YOUR INSTRUCTIONS: When you reach the records, transcribe all of them exactly.

EXERCISE DATA:

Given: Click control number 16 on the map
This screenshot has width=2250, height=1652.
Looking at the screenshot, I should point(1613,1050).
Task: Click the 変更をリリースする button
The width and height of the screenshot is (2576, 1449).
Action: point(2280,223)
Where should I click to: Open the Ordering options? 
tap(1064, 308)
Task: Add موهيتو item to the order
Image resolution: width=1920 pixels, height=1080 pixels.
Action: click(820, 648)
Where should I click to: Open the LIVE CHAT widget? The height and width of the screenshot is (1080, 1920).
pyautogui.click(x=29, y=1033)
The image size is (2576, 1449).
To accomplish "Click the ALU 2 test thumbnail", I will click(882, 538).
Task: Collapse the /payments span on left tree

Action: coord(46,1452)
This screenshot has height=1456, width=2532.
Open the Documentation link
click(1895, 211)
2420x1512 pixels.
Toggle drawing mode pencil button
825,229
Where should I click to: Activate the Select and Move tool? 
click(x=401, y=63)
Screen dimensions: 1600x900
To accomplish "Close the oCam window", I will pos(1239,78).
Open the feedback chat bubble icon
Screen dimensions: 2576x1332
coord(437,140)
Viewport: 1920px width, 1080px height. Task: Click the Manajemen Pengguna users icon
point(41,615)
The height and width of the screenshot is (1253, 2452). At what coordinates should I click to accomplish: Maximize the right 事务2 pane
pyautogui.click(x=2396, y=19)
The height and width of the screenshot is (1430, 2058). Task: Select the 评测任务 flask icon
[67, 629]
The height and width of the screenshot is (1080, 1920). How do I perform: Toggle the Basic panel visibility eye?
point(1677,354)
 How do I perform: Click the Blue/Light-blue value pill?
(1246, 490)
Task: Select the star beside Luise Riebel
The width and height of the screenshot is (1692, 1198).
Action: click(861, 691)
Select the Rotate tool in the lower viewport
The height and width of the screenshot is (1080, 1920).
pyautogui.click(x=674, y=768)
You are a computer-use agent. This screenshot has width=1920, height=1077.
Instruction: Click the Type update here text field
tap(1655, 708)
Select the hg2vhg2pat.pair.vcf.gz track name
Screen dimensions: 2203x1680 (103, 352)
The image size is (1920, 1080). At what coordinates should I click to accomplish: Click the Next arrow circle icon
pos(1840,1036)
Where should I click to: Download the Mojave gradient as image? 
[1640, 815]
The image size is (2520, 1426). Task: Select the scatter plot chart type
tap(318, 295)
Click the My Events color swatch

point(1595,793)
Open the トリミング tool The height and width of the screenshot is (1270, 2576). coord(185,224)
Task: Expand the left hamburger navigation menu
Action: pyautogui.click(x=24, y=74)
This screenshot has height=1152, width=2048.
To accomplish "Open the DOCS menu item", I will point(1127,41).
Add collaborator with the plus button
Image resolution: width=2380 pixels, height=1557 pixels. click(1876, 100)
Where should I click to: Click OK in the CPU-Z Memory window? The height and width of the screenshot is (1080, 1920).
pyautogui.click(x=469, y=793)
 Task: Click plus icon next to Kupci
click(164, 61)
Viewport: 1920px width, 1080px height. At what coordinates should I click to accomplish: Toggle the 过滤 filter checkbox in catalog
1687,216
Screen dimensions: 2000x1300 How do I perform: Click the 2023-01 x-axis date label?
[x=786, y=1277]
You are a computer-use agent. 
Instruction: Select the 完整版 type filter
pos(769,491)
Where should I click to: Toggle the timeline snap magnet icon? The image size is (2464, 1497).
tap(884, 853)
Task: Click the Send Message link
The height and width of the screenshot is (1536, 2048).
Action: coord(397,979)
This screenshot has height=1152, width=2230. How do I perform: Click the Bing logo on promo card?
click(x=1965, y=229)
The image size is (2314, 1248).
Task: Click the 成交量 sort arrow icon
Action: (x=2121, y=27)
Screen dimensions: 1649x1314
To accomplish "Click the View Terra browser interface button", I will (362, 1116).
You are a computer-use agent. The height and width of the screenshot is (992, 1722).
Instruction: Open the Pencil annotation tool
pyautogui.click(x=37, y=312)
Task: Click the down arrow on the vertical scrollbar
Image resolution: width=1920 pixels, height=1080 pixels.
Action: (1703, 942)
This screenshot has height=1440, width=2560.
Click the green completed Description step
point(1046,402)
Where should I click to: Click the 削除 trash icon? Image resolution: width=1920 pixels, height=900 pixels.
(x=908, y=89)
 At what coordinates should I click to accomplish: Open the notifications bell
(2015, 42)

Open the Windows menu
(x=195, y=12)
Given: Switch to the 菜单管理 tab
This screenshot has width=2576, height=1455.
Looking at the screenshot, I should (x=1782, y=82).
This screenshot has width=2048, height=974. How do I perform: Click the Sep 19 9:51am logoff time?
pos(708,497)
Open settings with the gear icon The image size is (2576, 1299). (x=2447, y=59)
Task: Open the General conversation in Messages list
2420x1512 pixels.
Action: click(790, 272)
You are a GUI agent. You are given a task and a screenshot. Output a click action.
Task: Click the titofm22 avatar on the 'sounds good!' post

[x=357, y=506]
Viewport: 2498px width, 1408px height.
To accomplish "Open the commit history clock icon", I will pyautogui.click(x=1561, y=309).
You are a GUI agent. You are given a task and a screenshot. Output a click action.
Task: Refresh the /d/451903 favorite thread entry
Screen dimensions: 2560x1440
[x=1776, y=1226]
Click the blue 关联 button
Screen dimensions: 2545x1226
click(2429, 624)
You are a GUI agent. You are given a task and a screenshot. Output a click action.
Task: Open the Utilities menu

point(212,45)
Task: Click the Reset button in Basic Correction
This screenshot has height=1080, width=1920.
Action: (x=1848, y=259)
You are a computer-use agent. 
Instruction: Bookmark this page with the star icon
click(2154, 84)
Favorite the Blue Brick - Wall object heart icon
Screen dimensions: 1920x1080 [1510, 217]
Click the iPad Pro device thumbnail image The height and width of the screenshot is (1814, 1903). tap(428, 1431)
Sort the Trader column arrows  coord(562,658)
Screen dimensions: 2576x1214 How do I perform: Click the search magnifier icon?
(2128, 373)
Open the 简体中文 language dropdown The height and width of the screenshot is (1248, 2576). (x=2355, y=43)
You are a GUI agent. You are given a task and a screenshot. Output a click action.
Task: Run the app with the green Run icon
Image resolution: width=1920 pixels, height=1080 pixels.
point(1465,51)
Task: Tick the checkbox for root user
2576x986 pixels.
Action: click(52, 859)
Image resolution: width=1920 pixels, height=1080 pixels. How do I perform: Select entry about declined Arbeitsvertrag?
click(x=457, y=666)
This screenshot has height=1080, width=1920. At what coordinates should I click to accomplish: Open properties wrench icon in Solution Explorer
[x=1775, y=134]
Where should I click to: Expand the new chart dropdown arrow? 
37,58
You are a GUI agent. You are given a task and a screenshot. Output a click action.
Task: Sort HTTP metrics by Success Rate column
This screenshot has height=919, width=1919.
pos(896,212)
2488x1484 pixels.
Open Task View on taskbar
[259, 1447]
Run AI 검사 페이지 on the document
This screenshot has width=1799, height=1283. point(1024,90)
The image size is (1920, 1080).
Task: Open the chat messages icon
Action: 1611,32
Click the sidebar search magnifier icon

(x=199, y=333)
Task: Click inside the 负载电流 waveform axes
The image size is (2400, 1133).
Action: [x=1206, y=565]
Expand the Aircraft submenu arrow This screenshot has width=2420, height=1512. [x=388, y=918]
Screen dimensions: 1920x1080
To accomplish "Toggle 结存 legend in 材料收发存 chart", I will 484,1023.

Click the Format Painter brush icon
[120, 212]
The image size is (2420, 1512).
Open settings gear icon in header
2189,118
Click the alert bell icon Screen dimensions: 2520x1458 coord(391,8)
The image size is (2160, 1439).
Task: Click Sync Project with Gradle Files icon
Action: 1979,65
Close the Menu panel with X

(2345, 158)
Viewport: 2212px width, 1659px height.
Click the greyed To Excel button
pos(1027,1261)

OUTPUT OF THE EXERCISE:
Given: Click control number 16 on the map
This screenshot has width=2250, height=1652.
Looking at the screenshot, I should point(1613,1050).
Task: Click the 変更をリリースする button
The width and height of the screenshot is (2576, 1449).
Action: point(2280,223)
Where should I click to: Open the Ordering options? 
tap(1064, 308)
Task: Add موهيتو item to the order
Image resolution: width=1920 pixels, height=1080 pixels.
Action: click(820, 648)
Where should I click to: Open the LIVE CHAT widget? The height and width of the screenshot is (1080, 1920).
pyautogui.click(x=29, y=1033)
The image size is (2576, 1449).
To accomplish "Click the ALU 2 test thumbnail", I will click(882, 538).
Task: Collapse the /payments span on left tree

Action: coord(46,1452)
This screenshot has height=1456, width=2532.
Open the Documentation link
click(1895, 211)
2420x1512 pixels.
Toggle drawing mode pencil button
825,229
Where should I click to: Activate the Select and Move tool? 
click(x=401, y=63)
Screen dimensions: 1600x900
To accomplish "Close the oCam window", I will pos(1239,78).
Open the feedback chat bubble icon
Screen dimensions: 2576x1332
coord(437,140)
Viewport: 1920px width, 1080px height. Task: Click the Manajemen Pengguna users icon
point(41,615)
The height and width of the screenshot is (1253, 2452). At what coordinates should I click to accomplish: Maximize the right 事务2 pane
pyautogui.click(x=2396, y=19)
The height and width of the screenshot is (1430, 2058). Task: Select the 评测任务 flask icon
[67, 629]
The height and width of the screenshot is (1080, 1920). How do I perform: Toggle the Basic panel visibility eye?
point(1677,354)
 How do I perform: Click the Blue/Light-blue value pill?
(1246, 490)
Task: Select the star beside Luise Riebel
The width and height of the screenshot is (1692, 1198).
Action: click(861, 691)
Select the Rotate tool in the lower viewport
The height and width of the screenshot is (1080, 1920).
pyautogui.click(x=674, y=768)
You are a computer-use agent. This screenshot has width=1920, height=1077.
Instruction: Click the Type update here text field
tap(1655, 708)
Select the hg2vhg2pat.pair.vcf.gz track name
Screen dimensions: 2203x1680 (103, 352)
The image size is (1920, 1080). At what coordinates should I click to accomplish: Click the Next arrow circle icon
pos(1840,1036)
Where should I click to: Download the Mojave gradient as image? 
[1640, 815]
The image size is (2520, 1426). Task: Select the scatter plot chart type
tap(318, 295)
Click the My Events color swatch

point(1595,793)
Open the トリミング tool The height and width of the screenshot is (1270, 2576). coord(185,224)
Task: Expand the left hamburger navigation menu
Action: pyautogui.click(x=24, y=74)
This screenshot has height=1152, width=2048.
To accomplish "Open the DOCS menu item", I will point(1127,41).
Add collaborator with the plus button
Image resolution: width=2380 pixels, height=1557 pixels. click(1876, 100)
Where should I click to: Click OK in the CPU-Z Memory window? The height and width of the screenshot is (1080, 1920).
pyautogui.click(x=469, y=793)
 Task: Click plus icon next to Kupci
click(164, 61)
Viewport: 1920px width, 1080px height. At what coordinates should I click to accomplish: Toggle the 过滤 filter checkbox in catalog
1687,216
Screen dimensions: 2000x1300 How do I perform: Click the 2023-01 x-axis date label?
[x=786, y=1277]
You are a computer-use agent. 
Instruction: Select the 完整版 type filter
pos(769,491)
Where should I click to: Toggle the timeline snap magnet icon? The image size is (2464, 1497).
tap(884, 853)
Task: Click the Send Message link
The height and width of the screenshot is (1536, 2048).
Action: coord(397,979)
This screenshot has height=1152, width=2230. How do I perform: Click the Bing logo on promo card?
click(x=1965, y=229)
The image size is (2314, 1248).
Task: Click the 成交量 sort arrow icon
Action: (x=2121, y=27)
Screen dimensions: 1649x1314
To accomplish "Click the View Terra browser interface button", I will (362, 1116).
You are a computer-use agent. The height and width of the screenshot is (992, 1722).
Instruction: Open the Pencil annotation tool
pyautogui.click(x=37, y=312)
Task: Click the down arrow on the vertical scrollbar
Image resolution: width=1920 pixels, height=1080 pixels.
Action: (1703, 942)
This screenshot has height=1440, width=2560.
Click the green completed Description step
point(1046,402)
Where should I click to: Click the 削除 trash icon? Image resolution: width=1920 pixels, height=900 pixels.
(x=908, y=89)
 At what coordinates should I click to accomplish: Open the notifications bell
(2015, 42)

Open the Windows menu
(x=195, y=12)
Given: Switch to the 菜单管理 tab
This screenshot has width=2576, height=1455.
Looking at the screenshot, I should (x=1782, y=82).
This screenshot has width=2048, height=974. How do I perform: Click the Sep 19 9:51am logoff time?
pos(708,497)
Open settings with the gear icon The image size is (2576, 1299). (x=2447, y=59)
Task: Open the General conversation in Messages list
2420x1512 pixels.
Action: click(790, 272)
You are a GUI agent. You are given a task and a screenshot. Output a click action.
Task: Click the titofm22 avatar on the 'sounds good!' post

[x=357, y=506]
Viewport: 2498px width, 1408px height.
To accomplish "Open the commit history clock icon", I will pyautogui.click(x=1561, y=309).
You are a GUI agent. You are given a task and a screenshot. Output a click action.
Task: Refresh the /d/451903 favorite thread entry
Screen dimensions: 2560x1440
[x=1776, y=1226]
Click the blue 关联 button
Screen dimensions: 2545x1226
click(2429, 624)
You are a GUI agent. You are given a task and a screenshot. Output a click action.
Task: Open the Utilities menu

point(212,45)
Task: Click the Reset button in Basic Correction
This screenshot has height=1080, width=1920.
Action: (x=1848, y=259)
You are a computer-use agent. 
Instruction: Bookmark this page with the star icon
click(2154, 84)
Favorite the Blue Brick - Wall object heart icon
Screen dimensions: 1920x1080 [1510, 217]
Click the iPad Pro device thumbnail image The height and width of the screenshot is (1814, 1903). tap(428, 1431)
Sort the Trader column arrows  coord(562,658)
Screen dimensions: 2576x1214 How do I perform: Click the search magnifier icon?
(2128, 373)
Open the 简体中文 language dropdown The height and width of the screenshot is (1248, 2576). (x=2355, y=43)
You are a GUI agent. You are given a task and a screenshot. Output a click action.
Task: Run the app with the green Run icon
Image resolution: width=1920 pixels, height=1080 pixels.
point(1465,51)
Task: Tick the checkbox for root user
2576x986 pixels.
Action: click(52, 859)
Image resolution: width=1920 pixels, height=1080 pixels. How do I perform: Select entry about declined Arbeitsvertrag?
click(x=457, y=666)
This screenshot has height=1080, width=1920. At what coordinates should I click to accomplish: Open properties wrench icon in Solution Explorer
[x=1775, y=134]
Where should I click to: Expand the new chart dropdown arrow? 
37,58
You are a GUI agent. You are given a task and a screenshot. Output a click action.
Task: Sort HTTP metrics by Success Rate column
This screenshot has height=919, width=1919.
pos(896,212)
2488x1484 pixels.
Open Task View on taskbar
[259, 1447]
Run AI 검사 페이지 on the document
This screenshot has width=1799, height=1283. point(1024,90)
The image size is (1920, 1080).
Task: Open the chat messages icon
Action: 1611,32
Click the sidebar search magnifier icon

(x=199, y=333)
Task: Click inside the 负载电流 waveform axes
The image size is (2400, 1133).
Action: [x=1206, y=565]
Expand the Aircraft submenu arrow This screenshot has width=2420, height=1512. [x=388, y=918]
Screen dimensions: 1920x1080
To accomplish "Toggle 结存 legend in 材料收发存 chart", I will 484,1023.

Click the Format Painter brush icon
[120, 212]
The image size is (2420, 1512).
Open settings gear icon in header
2189,118
Click the alert bell icon Screen dimensions: 2520x1458 coord(391,8)
The image size is (2160, 1439).
Task: Click Sync Project with Gradle Files icon
Action: 1979,65
Close the Menu panel with X

(2345, 158)
Viewport: 2212px width, 1659px height.
Click the greyed To Excel button
pos(1027,1261)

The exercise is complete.